* **Exercise**: Below are records; extract exactly the lines from the one with "The height and" through the final line, including both, but drop the pictures.
START Input for this task
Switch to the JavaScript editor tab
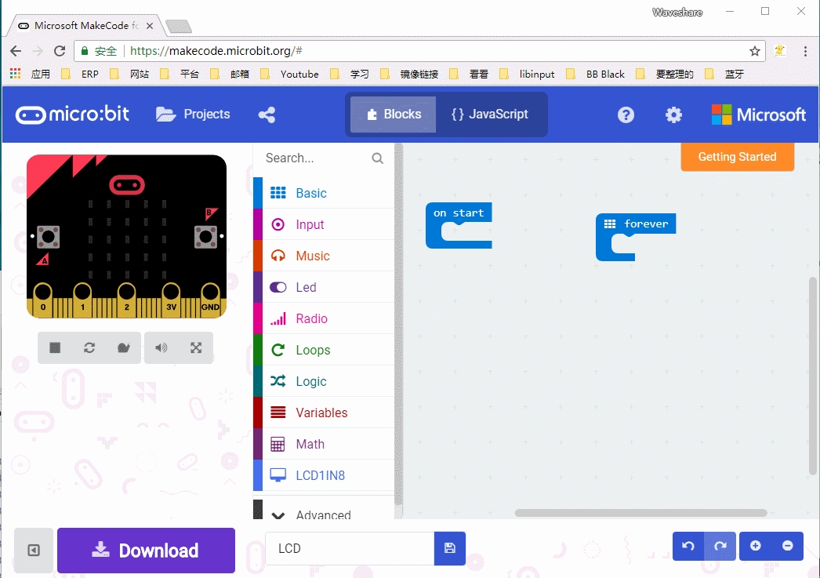 (x=490, y=115)
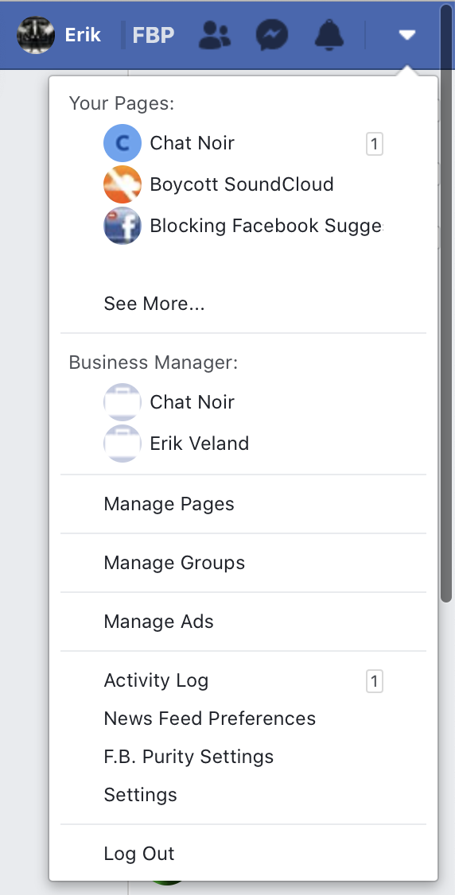Viewport: 455px width, 895px height.
Task: Select Manage Pages
Action: click(x=243, y=504)
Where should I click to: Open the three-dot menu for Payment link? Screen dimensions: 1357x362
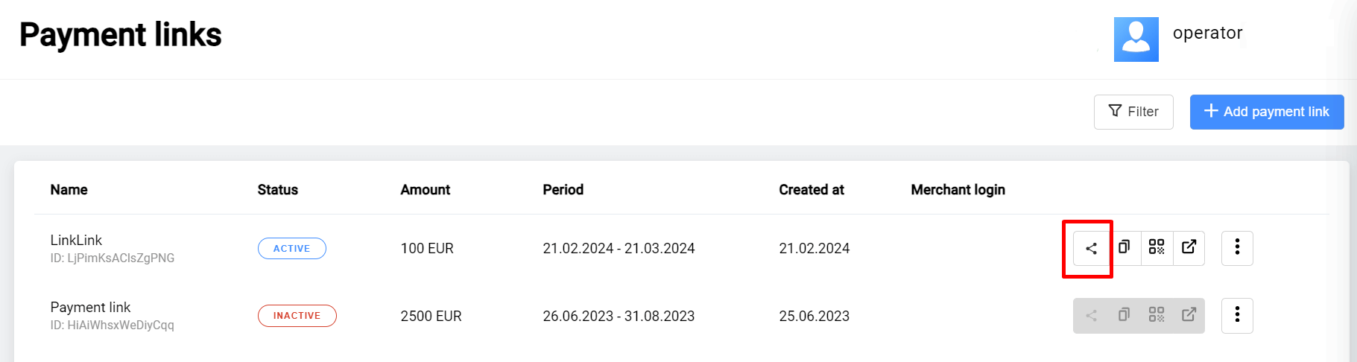(1237, 315)
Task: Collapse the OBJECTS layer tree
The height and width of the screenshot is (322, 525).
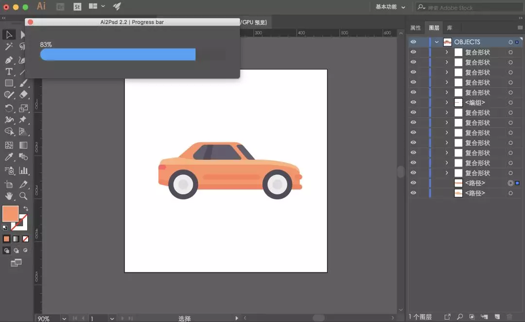Action: [x=437, y=42]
END Input for this task
* **Problem solution**:
The height and width of the screenshot is (322, 525).
Action: [x=437, y=42]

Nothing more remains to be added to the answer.